Here in the kiddie pool, indulgences are around a dollar a bottle and god is an interesting but unverifiable concept.

Keep the faith homies.

anthony said...

Where is faith reflected in marketing?

The church used art to demonstrate its power and spread influence. The faith of the painter comissioned to do the work wasn't the most important aspect and was the least visible.

Slop probably translated more as failure to carry off a certain technique than a spiritual lack, but I could be wrong.

waste said...

Old Guy- I’ve seen somewhere around 50 Titians over the years that are still in pretty good shape. Some mythological and some religious subjects. Most of them, if not all of them were commissioned. By your logic they are evidence of his faith.

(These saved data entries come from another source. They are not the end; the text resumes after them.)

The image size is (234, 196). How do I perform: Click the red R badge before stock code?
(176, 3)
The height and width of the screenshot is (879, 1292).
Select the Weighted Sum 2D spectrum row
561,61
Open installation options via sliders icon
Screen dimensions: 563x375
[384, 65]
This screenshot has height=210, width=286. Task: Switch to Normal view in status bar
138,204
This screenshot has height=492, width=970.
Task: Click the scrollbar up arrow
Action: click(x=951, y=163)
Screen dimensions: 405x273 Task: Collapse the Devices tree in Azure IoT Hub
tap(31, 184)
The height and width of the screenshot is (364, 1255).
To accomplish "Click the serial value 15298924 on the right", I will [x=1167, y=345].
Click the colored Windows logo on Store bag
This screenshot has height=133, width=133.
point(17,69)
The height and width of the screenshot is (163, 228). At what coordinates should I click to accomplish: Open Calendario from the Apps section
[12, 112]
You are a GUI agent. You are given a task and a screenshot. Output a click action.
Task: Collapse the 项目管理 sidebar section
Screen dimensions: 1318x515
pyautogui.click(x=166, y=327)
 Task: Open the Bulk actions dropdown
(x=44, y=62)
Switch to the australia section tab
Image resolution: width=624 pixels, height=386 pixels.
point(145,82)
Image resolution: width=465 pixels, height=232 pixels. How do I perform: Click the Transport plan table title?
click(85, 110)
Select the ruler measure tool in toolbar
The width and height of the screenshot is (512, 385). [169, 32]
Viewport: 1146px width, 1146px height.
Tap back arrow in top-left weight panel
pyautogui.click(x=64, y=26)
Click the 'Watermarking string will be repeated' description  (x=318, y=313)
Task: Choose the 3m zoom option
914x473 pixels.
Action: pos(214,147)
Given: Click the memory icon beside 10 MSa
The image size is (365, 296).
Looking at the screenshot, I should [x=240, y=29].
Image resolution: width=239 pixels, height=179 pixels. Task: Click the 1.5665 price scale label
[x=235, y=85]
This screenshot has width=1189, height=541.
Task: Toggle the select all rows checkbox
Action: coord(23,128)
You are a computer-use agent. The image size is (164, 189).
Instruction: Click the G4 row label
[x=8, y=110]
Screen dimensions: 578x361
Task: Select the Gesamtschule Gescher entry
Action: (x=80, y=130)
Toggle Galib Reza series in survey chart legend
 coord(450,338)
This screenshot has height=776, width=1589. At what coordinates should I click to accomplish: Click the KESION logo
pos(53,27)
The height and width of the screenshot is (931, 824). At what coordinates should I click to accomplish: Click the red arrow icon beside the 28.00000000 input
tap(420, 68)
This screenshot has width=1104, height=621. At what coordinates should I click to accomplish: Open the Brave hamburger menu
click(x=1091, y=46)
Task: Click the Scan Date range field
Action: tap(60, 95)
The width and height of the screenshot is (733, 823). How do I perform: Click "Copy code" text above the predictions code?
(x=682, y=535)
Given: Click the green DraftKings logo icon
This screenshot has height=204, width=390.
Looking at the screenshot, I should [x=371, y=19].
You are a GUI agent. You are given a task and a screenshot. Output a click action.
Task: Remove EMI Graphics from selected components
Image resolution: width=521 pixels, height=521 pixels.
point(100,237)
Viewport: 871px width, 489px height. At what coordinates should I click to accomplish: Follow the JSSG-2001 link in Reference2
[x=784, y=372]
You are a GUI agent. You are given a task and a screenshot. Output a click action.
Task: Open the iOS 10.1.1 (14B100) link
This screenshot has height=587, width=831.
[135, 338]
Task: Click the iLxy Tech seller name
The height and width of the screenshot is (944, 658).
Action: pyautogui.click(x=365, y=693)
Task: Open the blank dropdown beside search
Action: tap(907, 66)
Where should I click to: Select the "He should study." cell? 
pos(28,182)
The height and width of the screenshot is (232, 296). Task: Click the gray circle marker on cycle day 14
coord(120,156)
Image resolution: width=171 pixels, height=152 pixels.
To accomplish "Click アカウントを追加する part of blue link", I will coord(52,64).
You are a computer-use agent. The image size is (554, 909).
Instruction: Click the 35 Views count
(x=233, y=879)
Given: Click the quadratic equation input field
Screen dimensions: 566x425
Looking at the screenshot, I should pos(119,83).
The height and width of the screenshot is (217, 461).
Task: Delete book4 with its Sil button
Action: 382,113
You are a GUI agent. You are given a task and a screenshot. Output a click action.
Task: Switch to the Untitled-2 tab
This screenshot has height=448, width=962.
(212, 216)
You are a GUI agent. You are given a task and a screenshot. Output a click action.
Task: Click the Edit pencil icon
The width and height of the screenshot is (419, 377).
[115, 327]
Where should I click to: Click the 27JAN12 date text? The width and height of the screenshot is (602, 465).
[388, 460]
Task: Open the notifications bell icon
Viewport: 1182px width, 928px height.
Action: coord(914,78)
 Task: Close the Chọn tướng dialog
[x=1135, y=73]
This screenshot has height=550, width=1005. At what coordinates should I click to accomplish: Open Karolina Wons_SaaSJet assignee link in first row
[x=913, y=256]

It seems like a pretty big leap to assume that a painting with technical failing (and the refusal to fix it) is evidence of a lack of faith. Was DaVinci also faithless? I think you are projecting a contemporary skeptical attitude (that I suspect we share) backwards, and that it is probably anachronistic. I think in catholic Europe, Catholics received the world through Catholicism.

youth--less said...

buncha protestants

zipthwung said...

Pentecostal.

If you want a winnabego, tell god what color you want.


Prosperity theology or Prosperity doctrine is the doctrine that prosperity and success in business is external evidence of God's favor. This favor may be preordained, or granted in return for prayer or merit-making.

Prosperity theology is commonly a part of televangelist and pentecostal churches which claims God wants Christians to be successful in every way, including financially. Proponents claim that its purpose is funding of preaching throughout the World, and is based largely on a Bible verse (Deuteronomy 8:18) which says, "God gives you the power to get wealth to establish his covenant."

zipthwung said...

TULIP

Total Depravity
Unconditional Election
Limited Atonement
Irresistible Grace
Perseverance of the Saints

Mania?

Ryan Hancock said...

O.G. I was with you earlier, but now I have to disagree. You can't use one example, no matter how well documented and historically accurate it may or may not be, to demonstrate someone's faith or lack of faith. I understand what you are saying about faith translating to honest action, even in small matters.. in fact most importantly in small matters, and the many meanings of fidelity. So yes, Titian, one painter of religious imagery, could have had a faith that came and went. Probably he was like most Catholics (myself included) who can hardly make it home from confession without committing three or four mortal sins. However, people, especially religious people, are so prone to contradictory behaviour that it is practically a synonym for being human. After all, it was St. Paul who described himself as(paraphrased) "not doing that good he would do, and doing that evil he would not".. not to mention denying Christ three times at the most important moment in his life. And it was on him that the church was founded! Faulkner describes it best though in Requiem For A Nun, when he characterizes men as "gentle" but of the sort would stop in the middle of a lynching party to let a family of lizards escape from a log before he throws it on the pyre.

CAP said...

Titian sued the monastery for withholding payment. The monastery withheld payment because of the state of the painting.

This is not an issue of paintings just deteriorating ‘over time’. I am not aware of a lawsuit over Da Vinci’s Last Supper. The present version of The Pentecostal is in excellent ‘condition’.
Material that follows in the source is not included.